Examining your heavenly holdings – Saturday, 31st Week in ordinary time – Luke 16: 9-15
The pericope of today flows from the text of yesterday. In presenting the parable of the ‘prodigal servant’ Jesus is asking his disciples to be as shrewd as the people of this world. We know that the ‘children of light’ (verse 8) refers to the disciples and verse 14 gives us an insight in to the who the children of this world are; namely those like the Pharisees, referred to in the text as “lovers of money.”
But more than that he is contrasting (as Luke does throughout the Gospel) the passion that people have for making money even by evil means as compared to the lack of passion that the children of light should have about the promotion of the Kingdom of God.
Today’s pericope continues with the teaching meant for the children of light. They are not only to be shrewd but they are called to be faithful. The parable highlights the infidelity of the unfaithful steward or manager and if there was any doubt in the listeners mind who heard yesterday’s text, that doubt has been mitigated with Jesus’ call to fidelity even in little things. The steward of yesterday’s passage surely was extremely unfaithful and dishonest.

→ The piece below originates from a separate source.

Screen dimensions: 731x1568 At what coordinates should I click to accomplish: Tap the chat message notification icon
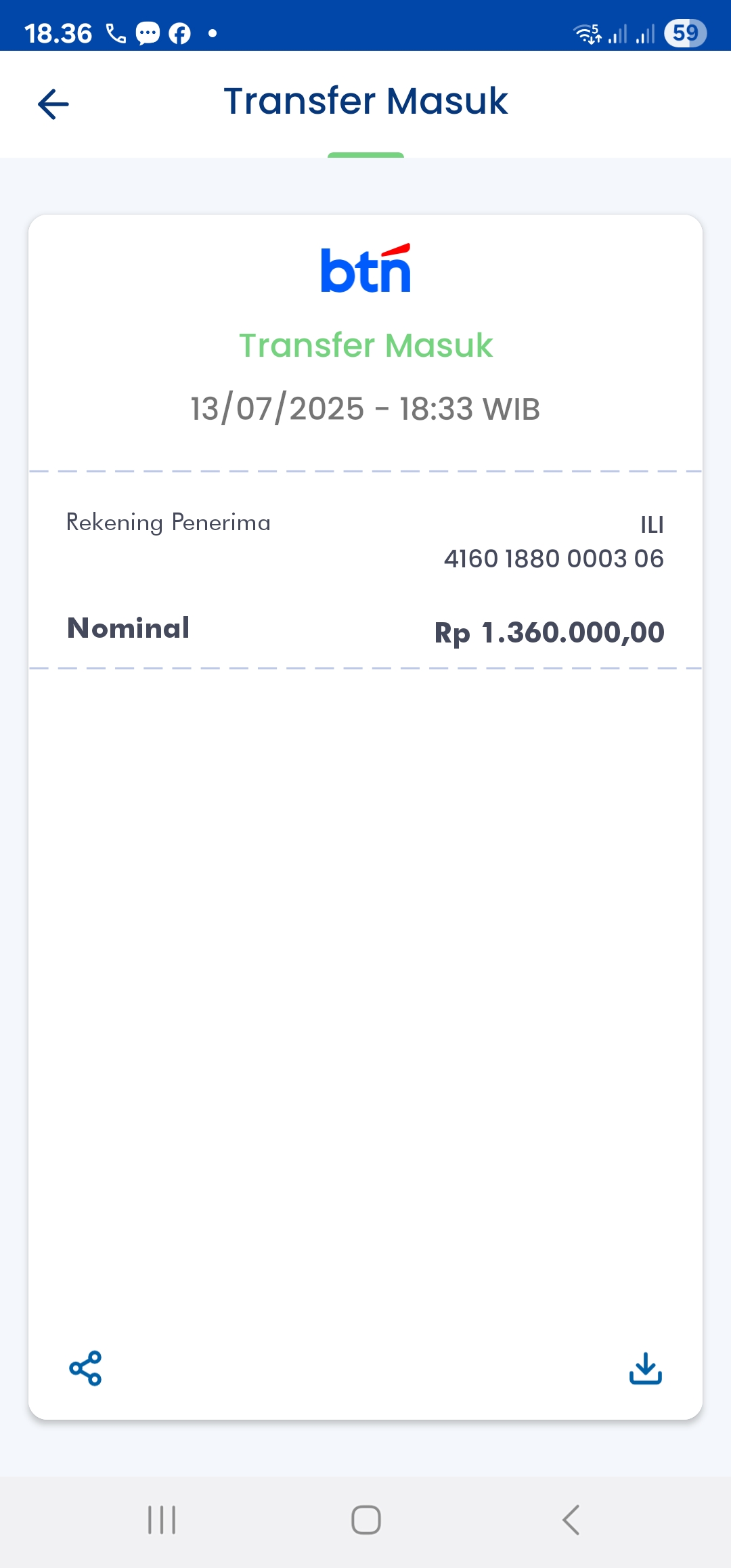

Speaking tongue in cheek in verse nine and as a lesson to the children of light, Jesus exhorts those who have made great wealth via dishonest means to at least share it with the poor. This way, when life has been snuffed out, these poor will appeal to God for a place to be made in heaven for those on earth who helped them even with dishonest money. Even the dishonest know how to ‘invest’ in capital in the life to come.
Once again Jesus is not making a case for people to be dishonest but highlighting that if the children of this world work and think astutely then how much more should the children of light? Jesus had a deep concern for the poor. The society he lived in was extremely divided. Jesus saw this inequality as something against the message of the Kingdom of God. Wealth is given so we act as stewards, it is not our own. It has been entrusted to us by God to use wisely and to share.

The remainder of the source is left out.